**Consigne**
Poursuivez le texte sur l'hommage rendu aux éditions Arfuyen, en reprenant juste après sa dernière phrase.

**Texte retenu**
┄┄┄┄┄┄

Écritures et spiritualités
Une soirée a été organisée par le prix Écritures & Spiritualités, le 13 octobre dernier, pour rendre hommage, par une mention spéciale du Jury, à « une aventure éditoriale ambitieuse, libre et originale », celle des éditions Arfuyen. À cette occasion, la romancière et essayiste Karima Berger et la philosophe et traductrice Catherine Chalier ont évoqué leur expérience de lecture des ouvrages publiés par Arfuyen. Qu’on nous permette de reproduire ici de larges extraits de l’allocution prononcée par Catherine Chalier.
« J’ai découvert les Éditions Arfuyen, raconte Catherine Chalier, il y a longtemps déjà. Il me semble que ma première rencontre avec leurs livres s’est faite au Marché de la Poésie qui se tient sur la place Saint-Sulpice tous les ans. Depuis, je m’y rends régulièrement, tout spécialement pour aller au stand de la maison d’édition découvrir ses nouveaux livres. C’est un moment privilégié de l’année. De chacune de ces collections consacrées à la poésie d’abord, puis à la spiritualité, je ne retracerai que quelques grandes lignes.

┄┄┄┄┄┄

**Données fournies**
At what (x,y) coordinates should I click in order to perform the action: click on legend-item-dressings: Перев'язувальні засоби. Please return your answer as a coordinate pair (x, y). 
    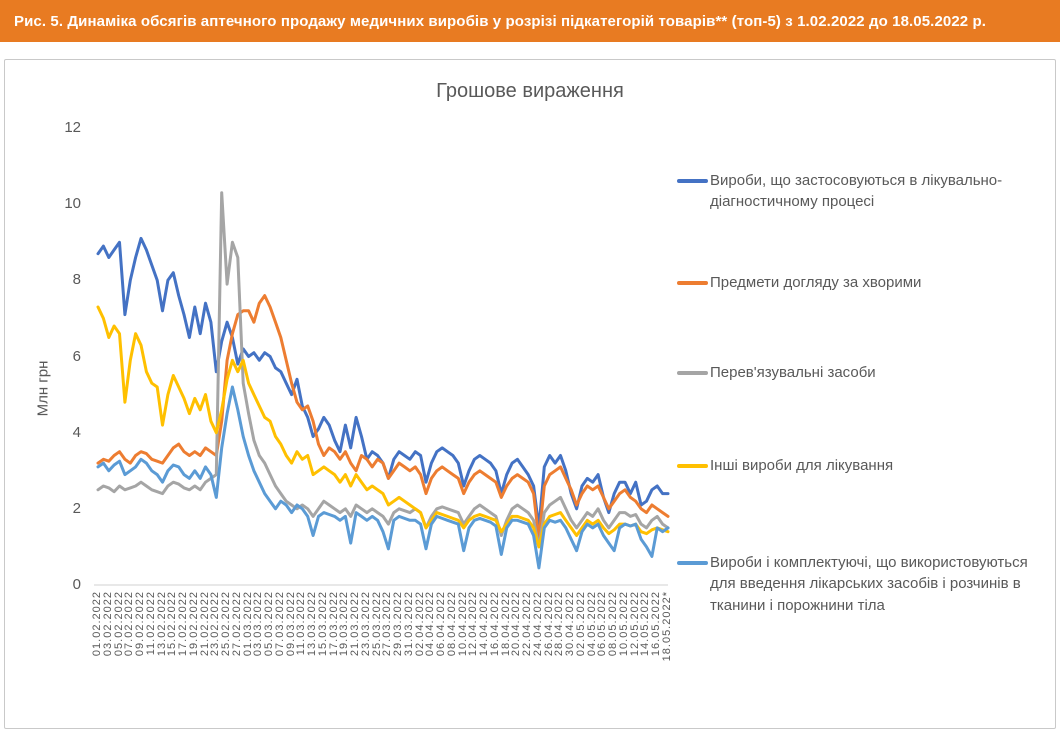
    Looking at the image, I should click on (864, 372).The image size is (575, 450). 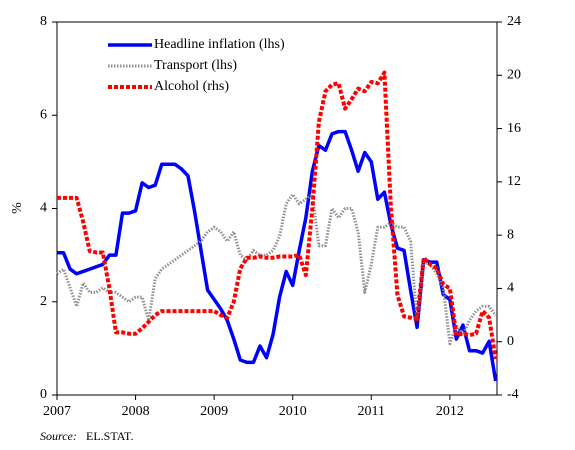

┄┄┄┄┄┄

**Réponse**
« Les volumes de spiritualité d’abord centrés sur la spiritualité chrétienne du XIVe siècle rhénan, puis celle du XVIIe siècle français, se sont élargis à d’autres spiritualités, en particulier avec la création de la collection Les Carnets spirituels. On peut aujourd’hui trouver dans ces carnets plus de cent volumes qui présentent des penseurs des traditions juive, musulmane, bouddhiste et hindouiste. Depuis 2015, une nouvelle collection, Ainsi parlait, propose quant à elle des extraits majeurs en édition bilingue des grands penseurs – hommes et femmes – dont l’œuvre, philosophique, littéraire et spirituelle, fait partie du trésor culturel de notre humanité. Elle vise à les faire connaître à un public trop oublieux ou trop occupé par mille et une chose qui détournent aujourd’hui de la culture. Collection dont je crois qu’elle a le vent en poupe dans un monde où peu de gens prennent le temps de lire longuement mais ont souvent malgré tout la nostalgie de sens, de beauté et, pourquoi pas, de vérité.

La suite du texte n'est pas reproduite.